Message ID | 20240830141939.723729-1-joshua.hahnjy@gmail.com (mailing list archive) |
---|---|
Headers | show |
Series | Exposing nice CPU usage to userspace | expand |
Hello Joshua. On Fri, Aug 30, 2024 at 07:19:37AM GMT, Joshua Hahn <joshua.hahnjy@gmail.com> wrote: > Exposing this metric will allow users to accurately probe the niced CPU > metric for each workload, and make more informed decisions when > directing higher priority tasks. I'm afraid I can't still appreciate exposing this value: - It makes (some) sense only on leave cgroups (where variously nice'd tasks are competing against each other). Not so much on inner node cgroups (where it's a mere sum but sibling cgroups could have different weights, so the absolute times would contribute differently). - When all tasks have nice > 0 (or nice <= 0), it loses any information it could have had. (Thus I don't know whether to commit to exposing that value via cgroups.) I wonder, wouldn't your use case be equally served by some post-processing [1] of /sys/kernel/debug/sched/debug info which is already available? Regards, Michal [1] Your metric is supposed to represent Σ_i^tasks ∫_t is_nice(i, t) dt If I try to address the second remark by looking at Σ_i^tasks ∫_t nice(i, t) dt and that resembles (nice=0 ~ weight=1024) Σ_i^tasks ∫_t weight(i, t) dt swap sum and int ∫_t Σ_i^tasks weight(i, t) dt where Σ_i^tasks weight(i, t) can be taken from /sys/kernel/debug/sched/debug:cfs_rq[0].load_avg above is only for CPU nr=0. So processing would mean sampling that file over all CPUs and time.
Hello, Michal. On Mon, Sep 02, 2024 at 05:45:39PM +0200, Michal Koutný wrote: > - It makes (some) sense only on leave cgroups (where variously nice'd > tasks are competing against each other). Not so much on inner node > cgroups (where it's a mere sum but sibling cgroups could have different > weights, so the absolute times would contribute differently). > > - When all tasks have nice > 0 (or nice <= 0), it loses any information > it could have had.
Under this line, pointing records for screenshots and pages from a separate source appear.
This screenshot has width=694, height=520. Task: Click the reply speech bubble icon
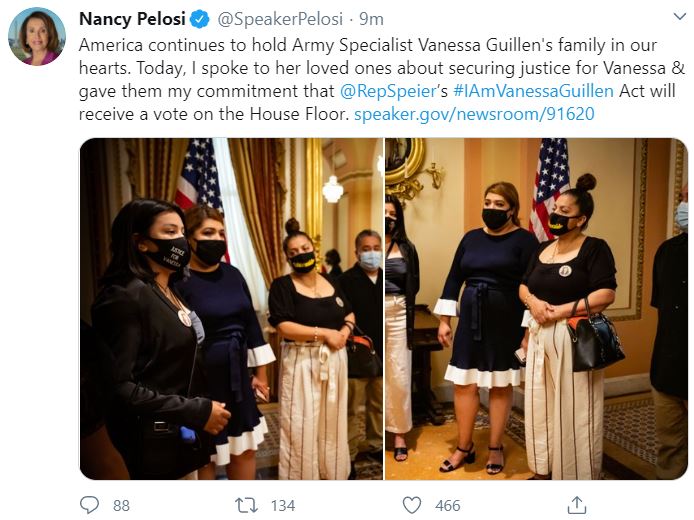pos(90,505)
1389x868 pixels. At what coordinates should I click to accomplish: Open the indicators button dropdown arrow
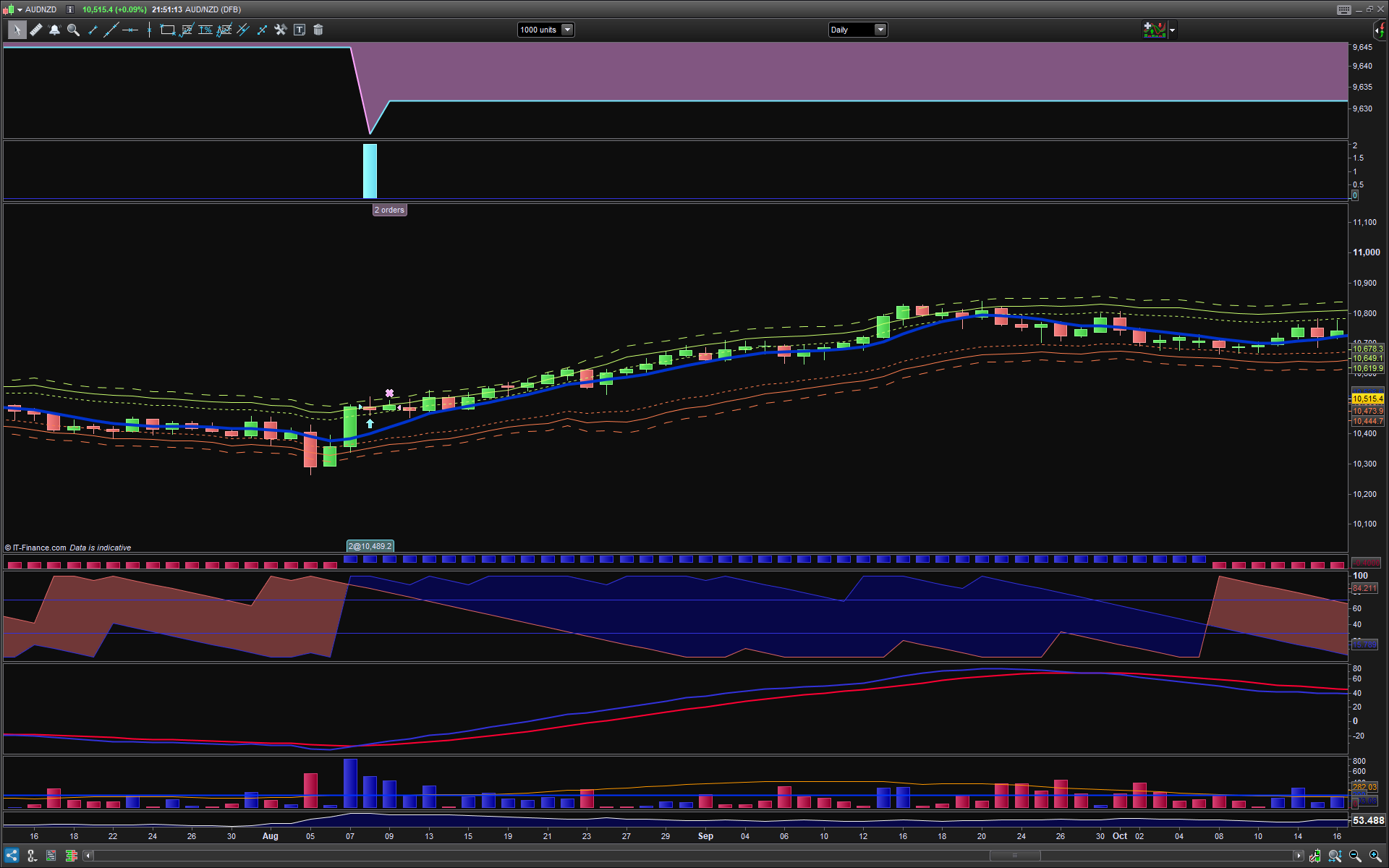(1173, 30)
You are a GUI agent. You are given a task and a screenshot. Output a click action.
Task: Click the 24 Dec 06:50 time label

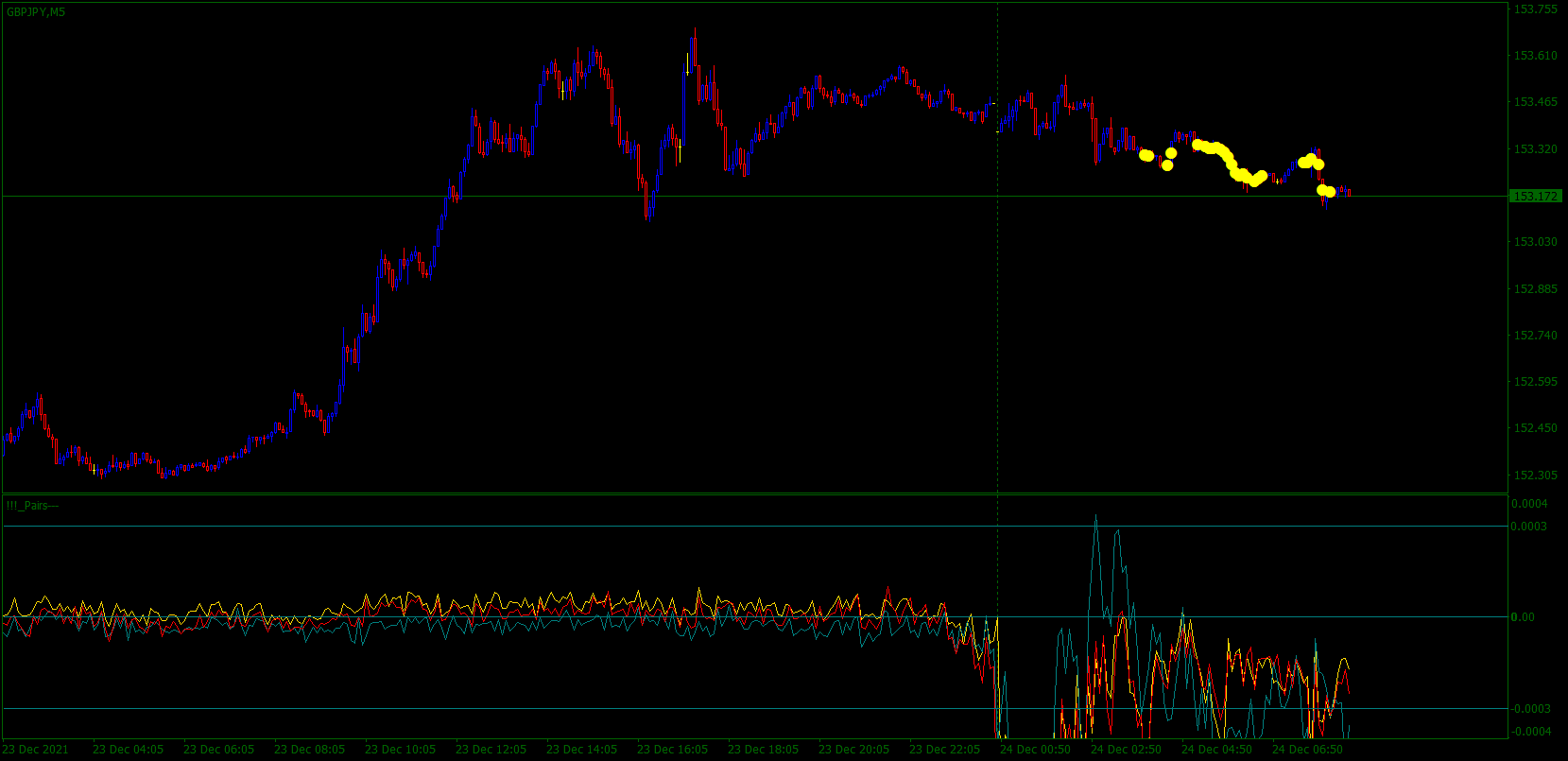point(1307,750)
I think it's as useful as system-wide nice metric is. It's not a versatile metric but is widely available and understood and people use it. Maybe a workload is split across a sub-hierarchy and they wanna collect how much lowpri threads are consuming. cpu.stats is available without cpu control being enabled and people use it as a way to just aggregate metrics across a portion of the system. > (Thus I don't know whether to commit to exposing that value via cgroups.) > > I wonder, wouldn't your use case be equally served by some > post-processing [1] of /sys/kernel/debug/sched/debug info which is > already available? ... > above is only for CPU nr=0. So processing would mean sampling that file > over all CPUs and time. I think there are benefits to mirroring system wide metrics, at least ones as widely spread as nice. Thanks.
From: Joshua Hahn <joshua.hahn6@gmail.com> v1 -> v2: Edited commit messages for clarity. Niced CPU usage is a metric reported in host-level /prot/stat, but is not reported in cgroup-level statistics in cpu.stat. However, when a host contains multiple tasks across different workloads, it becomes difficult to gauge how much of the task is being spent on niced processes based on /proc/stat alone, since host-level metrics do not provide this cgroup-level granularity. Exposing this metric will allow users to accurately probe the niced CPU metric for each workload, and make more informed decisions when directing higher priority tasks. Joshua Hahn (2): Tracking cgroup-level niced CPU time Selftests for niced CPU statistics include/linux/cgroup-defs.h | 1 + kernel/cgroup/rstat.c | 16 ++++- tools/testing/selftests/cgroup/test_cpu.c | 72 +++++++++++++++++++++++ 3 files changed, 86 insertions(+), 3 deletions(-)